To answer this question, we first need to understand how your home is heated and cooled and then how air filter clogs prevent your system from operating efficiently.
How a Furnace Works
A forced-air system, which is the most common heating and cooling system, uses a heat exchange to heat or cool incoming air that is then blown through metal/flexible ducts to the various rooms in your home.
As the warmed or cooled air flows into the rooms, the unit’s fan pulls existing air out of the rooms via a separate set of “return” ducts and toward the heat exchange (where it is again heated or cooled). This circular cycle continues until the desired temperature is reached.
Here’s a good guide on how often you should change your air filter.
What Happens When Your Air Filter Is Clogged?
When your air filter is clogged, your air handler must work harder to compensate for the blockage of air flow.
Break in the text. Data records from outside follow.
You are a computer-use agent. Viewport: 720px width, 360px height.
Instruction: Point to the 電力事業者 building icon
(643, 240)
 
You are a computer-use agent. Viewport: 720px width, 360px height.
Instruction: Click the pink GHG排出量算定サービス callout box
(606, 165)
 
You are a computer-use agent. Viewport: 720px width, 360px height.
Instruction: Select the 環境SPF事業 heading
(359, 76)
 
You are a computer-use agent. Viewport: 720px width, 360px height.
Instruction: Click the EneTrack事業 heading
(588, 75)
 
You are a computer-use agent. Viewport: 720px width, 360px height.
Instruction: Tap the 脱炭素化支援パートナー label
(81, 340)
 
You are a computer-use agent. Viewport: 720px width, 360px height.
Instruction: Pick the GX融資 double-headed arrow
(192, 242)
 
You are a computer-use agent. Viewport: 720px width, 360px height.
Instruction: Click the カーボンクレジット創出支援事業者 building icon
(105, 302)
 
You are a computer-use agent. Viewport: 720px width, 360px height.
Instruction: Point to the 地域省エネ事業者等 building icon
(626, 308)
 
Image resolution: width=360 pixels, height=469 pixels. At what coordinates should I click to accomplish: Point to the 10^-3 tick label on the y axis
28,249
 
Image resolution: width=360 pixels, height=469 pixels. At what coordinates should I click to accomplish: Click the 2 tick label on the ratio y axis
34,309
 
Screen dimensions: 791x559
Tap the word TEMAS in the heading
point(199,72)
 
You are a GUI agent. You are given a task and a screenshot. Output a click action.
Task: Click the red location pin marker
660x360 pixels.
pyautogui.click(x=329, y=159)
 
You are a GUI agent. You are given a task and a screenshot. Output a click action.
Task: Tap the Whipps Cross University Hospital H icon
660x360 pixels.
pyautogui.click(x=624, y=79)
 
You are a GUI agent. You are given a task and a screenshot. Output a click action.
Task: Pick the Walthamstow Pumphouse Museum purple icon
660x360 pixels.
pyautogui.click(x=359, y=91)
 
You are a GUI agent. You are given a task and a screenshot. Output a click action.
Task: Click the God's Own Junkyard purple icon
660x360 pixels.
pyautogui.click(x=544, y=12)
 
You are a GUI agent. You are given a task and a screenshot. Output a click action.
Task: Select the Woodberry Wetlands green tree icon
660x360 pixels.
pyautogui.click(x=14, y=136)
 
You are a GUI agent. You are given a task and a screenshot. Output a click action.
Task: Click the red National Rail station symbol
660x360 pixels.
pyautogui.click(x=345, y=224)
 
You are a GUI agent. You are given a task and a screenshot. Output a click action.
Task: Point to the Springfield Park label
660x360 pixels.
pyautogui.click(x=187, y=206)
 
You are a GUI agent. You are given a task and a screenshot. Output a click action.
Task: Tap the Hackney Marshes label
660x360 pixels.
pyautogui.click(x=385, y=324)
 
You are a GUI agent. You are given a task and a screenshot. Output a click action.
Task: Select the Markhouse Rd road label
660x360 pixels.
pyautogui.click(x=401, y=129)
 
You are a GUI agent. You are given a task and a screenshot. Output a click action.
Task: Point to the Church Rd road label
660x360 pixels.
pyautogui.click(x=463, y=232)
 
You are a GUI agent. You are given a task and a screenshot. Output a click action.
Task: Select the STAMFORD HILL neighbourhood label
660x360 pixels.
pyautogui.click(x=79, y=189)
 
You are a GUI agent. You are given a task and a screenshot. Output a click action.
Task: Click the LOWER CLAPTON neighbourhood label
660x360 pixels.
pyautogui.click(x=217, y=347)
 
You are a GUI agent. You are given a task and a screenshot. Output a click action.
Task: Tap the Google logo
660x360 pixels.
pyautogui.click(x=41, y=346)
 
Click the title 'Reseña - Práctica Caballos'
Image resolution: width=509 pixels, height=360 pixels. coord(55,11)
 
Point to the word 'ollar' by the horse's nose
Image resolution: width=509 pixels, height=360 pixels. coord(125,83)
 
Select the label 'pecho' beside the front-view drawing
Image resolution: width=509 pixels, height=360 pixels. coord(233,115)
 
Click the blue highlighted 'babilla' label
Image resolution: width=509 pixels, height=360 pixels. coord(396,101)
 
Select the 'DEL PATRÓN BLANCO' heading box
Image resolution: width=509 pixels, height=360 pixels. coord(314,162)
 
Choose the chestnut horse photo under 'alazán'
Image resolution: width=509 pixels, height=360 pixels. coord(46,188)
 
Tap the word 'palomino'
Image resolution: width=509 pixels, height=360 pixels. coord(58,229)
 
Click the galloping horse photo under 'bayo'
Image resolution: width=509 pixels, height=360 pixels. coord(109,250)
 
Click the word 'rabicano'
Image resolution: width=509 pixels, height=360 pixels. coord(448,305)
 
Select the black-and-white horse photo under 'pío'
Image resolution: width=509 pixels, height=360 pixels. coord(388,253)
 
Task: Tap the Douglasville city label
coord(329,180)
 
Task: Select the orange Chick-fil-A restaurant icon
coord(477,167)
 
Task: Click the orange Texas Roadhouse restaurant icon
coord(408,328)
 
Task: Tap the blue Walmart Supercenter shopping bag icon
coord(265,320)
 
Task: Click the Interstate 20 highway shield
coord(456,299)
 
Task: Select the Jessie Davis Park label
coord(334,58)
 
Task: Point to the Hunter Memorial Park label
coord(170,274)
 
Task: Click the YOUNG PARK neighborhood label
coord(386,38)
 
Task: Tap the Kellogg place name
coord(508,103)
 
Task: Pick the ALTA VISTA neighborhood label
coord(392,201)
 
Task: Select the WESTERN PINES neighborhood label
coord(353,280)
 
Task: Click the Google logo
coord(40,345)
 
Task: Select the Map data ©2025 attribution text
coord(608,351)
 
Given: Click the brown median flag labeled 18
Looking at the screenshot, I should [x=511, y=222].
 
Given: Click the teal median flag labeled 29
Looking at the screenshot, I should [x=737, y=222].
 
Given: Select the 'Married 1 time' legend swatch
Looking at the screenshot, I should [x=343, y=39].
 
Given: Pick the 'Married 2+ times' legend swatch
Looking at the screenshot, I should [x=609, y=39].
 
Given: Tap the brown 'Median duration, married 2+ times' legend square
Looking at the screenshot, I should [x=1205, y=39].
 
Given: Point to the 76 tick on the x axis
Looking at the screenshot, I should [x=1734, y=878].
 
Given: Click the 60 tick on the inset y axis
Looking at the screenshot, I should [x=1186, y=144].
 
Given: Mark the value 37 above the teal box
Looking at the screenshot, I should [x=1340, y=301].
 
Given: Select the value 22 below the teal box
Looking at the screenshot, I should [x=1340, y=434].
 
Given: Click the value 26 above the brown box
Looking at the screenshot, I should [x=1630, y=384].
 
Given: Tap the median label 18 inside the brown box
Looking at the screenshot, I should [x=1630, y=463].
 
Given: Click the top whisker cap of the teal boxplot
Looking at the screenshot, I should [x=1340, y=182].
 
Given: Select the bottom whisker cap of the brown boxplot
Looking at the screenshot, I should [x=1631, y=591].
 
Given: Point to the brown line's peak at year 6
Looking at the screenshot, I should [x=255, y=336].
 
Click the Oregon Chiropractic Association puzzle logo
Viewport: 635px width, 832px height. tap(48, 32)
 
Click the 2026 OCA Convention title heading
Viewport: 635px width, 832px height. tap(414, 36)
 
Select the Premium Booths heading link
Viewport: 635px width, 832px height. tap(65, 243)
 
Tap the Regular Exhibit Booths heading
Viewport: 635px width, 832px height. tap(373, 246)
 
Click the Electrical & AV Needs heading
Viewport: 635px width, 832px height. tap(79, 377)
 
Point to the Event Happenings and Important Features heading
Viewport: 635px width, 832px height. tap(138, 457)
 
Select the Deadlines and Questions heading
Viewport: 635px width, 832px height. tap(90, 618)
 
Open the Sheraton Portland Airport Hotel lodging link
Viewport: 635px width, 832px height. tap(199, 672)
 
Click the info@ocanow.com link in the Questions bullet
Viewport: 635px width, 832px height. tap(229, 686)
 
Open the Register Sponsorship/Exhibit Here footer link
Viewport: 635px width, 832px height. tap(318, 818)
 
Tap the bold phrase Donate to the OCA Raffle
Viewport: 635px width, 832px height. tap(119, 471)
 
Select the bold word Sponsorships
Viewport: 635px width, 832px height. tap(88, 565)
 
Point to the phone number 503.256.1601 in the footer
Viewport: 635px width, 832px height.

In addition to driving up your utility bill, the reduced air flow through your heating and cooling system can cause your heat exchanger to overheat and shut off too quickly, preventing your house from warming up. If that happens too often, the electronic “limit switch” safeguard can fail, and then the furnace won’t fire up at all.
This service call and new part can easily cost you $175.
So what’s the big deal? Does an air filter really matter? In an effort to answer this, let’s take a look at what happens if you do not routinely change your heating and cooling filter.
Here are some clogged furnace filter symptoms:
- Clogs Generate Increased Energy Consumption: Because the system relies on the constant recirculation of air, the performance of your heating and cooling system’s blower fan can have a big impact on your home’s energy consumption. The harder this fan has to work to draw air throughout your home, the higher your energy bills will be. In fact, a clogged filter can use 15% more energy, according to the Department of Energy. This inefficiency increases quickly as the filter becomes more and more clogged, or until the filter is serviced.
- Clogs Cause Frozen Evaporator Coils: If your air filter clogs during the summer cooling season, this can cause the evaporator or cooling coil to freeze up because not enough air is moving past the coil to dissipate the condensation that is normally produced during the cooling process.
Lack of adequate airflow causes this condensation to freeze – reducing the unit’s ability to remove heat from the air (e.g., cool your home) and, most likely, eventually causing your air conditioner to break down.
- Clogs Lead to Inadequate Heating/Cooling: Blower fans push the air through the filter. If the filter becomes too clogged with dust, dander and debris,then the blower has to strain harder to pass the air through a clogged filter. With reduced airflow you can experience hot and cold spots in your home, and it can be difficult to reach your desired indoor temperature levels.
With less air flowing through the system due to the clog, the central air conditioning and heating system will run longer in an effort to heat the home, raising energy usage. In fact, according to a study by the Florida Public Service Commission, the number two cause of high energy bills in the summer was a clogged air filter.
- Clogs Contribute to Unhealthy Air: A clogged air filter will allow all that dust and debris that should be filtered out to be re-circulated back into your home. This can cause chronic allergies and especially be dangerous for people with asthma or other respiratory conditions.
If you own pets or keep many chemicals around the house, the indoor air quality will be even worse with a clogged filter. You might not notice a sniffle here or there, but over time, poor indoor air quality will impact your health in a very negative way.
- Clogs Lead to Furnace Failure: Can a clogged air filter cause a heater to stop? The answer is yes, and likely the costliest result of an improperly changed air filter may be the internal damage it deals to your central air conditioning and heating system. According to the Diamond Certified Organization, a clogged furnace air filter is the primary cause of equipment failure. Essentially, that overworked air blower discussed above may give out entirely, causing the whole system to fail, an outcome that can cost thousands of dollars to repair!